### [PROBLEM]
How might the passage on the Book of Exodus and the building of the Tabernacle continue? Write the next part, picking up right after its final sentence.

### [SELECTED EXTRACT]
Exodus begins four centuries later in a different world — one where that single family has grown into a generation of slaves. The book opens with God finding Moses in a Burning Bush, creating version 2.0 of God’s relationship with the patriarchs. Yet, via the plagues, God is revealed to both the larger community of Israelite slaves and to the Egyptians. God’s power through Moses brings the Israelites to freedom and into the wilderness.
So often when we talk about Egypt and Exodus, we concentrate on the Passover story, ending in the march through the Reed Sea, the march from slavery to freedom. It’s a striking, beautiful, and meaningful story. But it’s not the whole story. The other two thirds of the Book of Exodus become more painstaking detailed, but wandering in the wilderness, the Revelation at Sinai, the destruction of the Golden Calf, and the plans and construction of the Tabernacle are central to the story. And what story is that? The story is the biblical story of the Israelites, the development of an entire nation. The story is the move from a multigenerational family tale to the growth and adventures of a community. Exodus is the story of the creation of an entire people, and it’s still a central story of Jewish peoplehood.
One way to look at the construction of the Tabernacle in Exodus 35 is as the climax of the formation of a people. The Israelites have had one foundational experience after another, yet they still are without a land or a physical center. The Tabernacle fills a major part of this need. It gives the Israelites a place to gather and to orient their days. It gives them a place, time, and rituals to access God (albeit, for a time, through the priests).

### [PROVIDED INFORMATION]
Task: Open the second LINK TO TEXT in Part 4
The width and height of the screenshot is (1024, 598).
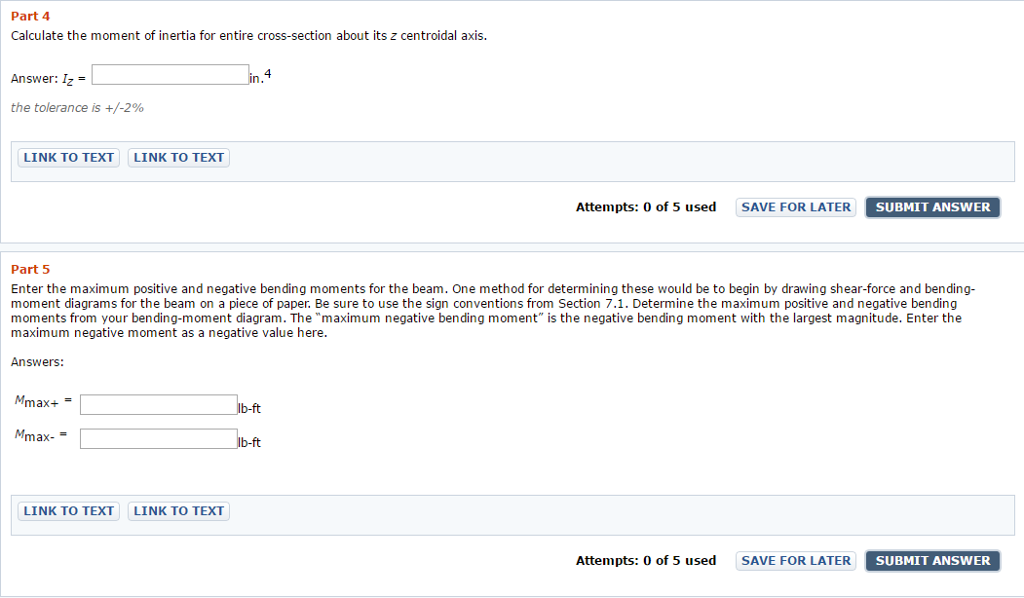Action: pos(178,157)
==
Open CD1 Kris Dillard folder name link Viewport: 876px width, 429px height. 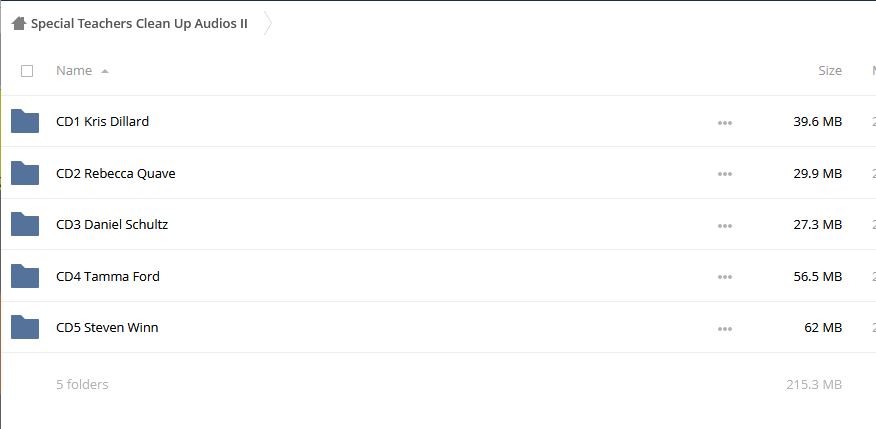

### [FINAL ANSWER]
In Numbers and Deuteronomy, we will continue to follow the Israelites through the wilderness to the edge of the Promised Land, which they will enter only at the beginning of the Book of Joshua. Yet, the Israelites are no longer a nascent band of slaves or newly liberated but lost individuals, but rather a solidified people in search of a home.
We read Exodus each year in the Torah reading cycle, and may know these stories from childhood. Yet, we learn them so often in conjunction with the Jewish calendar — a Torah study here, a holiday there — that it’s easy to forget the enormity of what takes place in Exodus as a whole. A group of slaves finds new hope, realizes liberation, experiences God in the world, accepts a covenant that will structure their future and the rules of their days and community, and then begins to build that community. Exodus is a most profound transformational journey, and that transformation continues to reverberate in Jewish theology, thought, and ritual for millennia.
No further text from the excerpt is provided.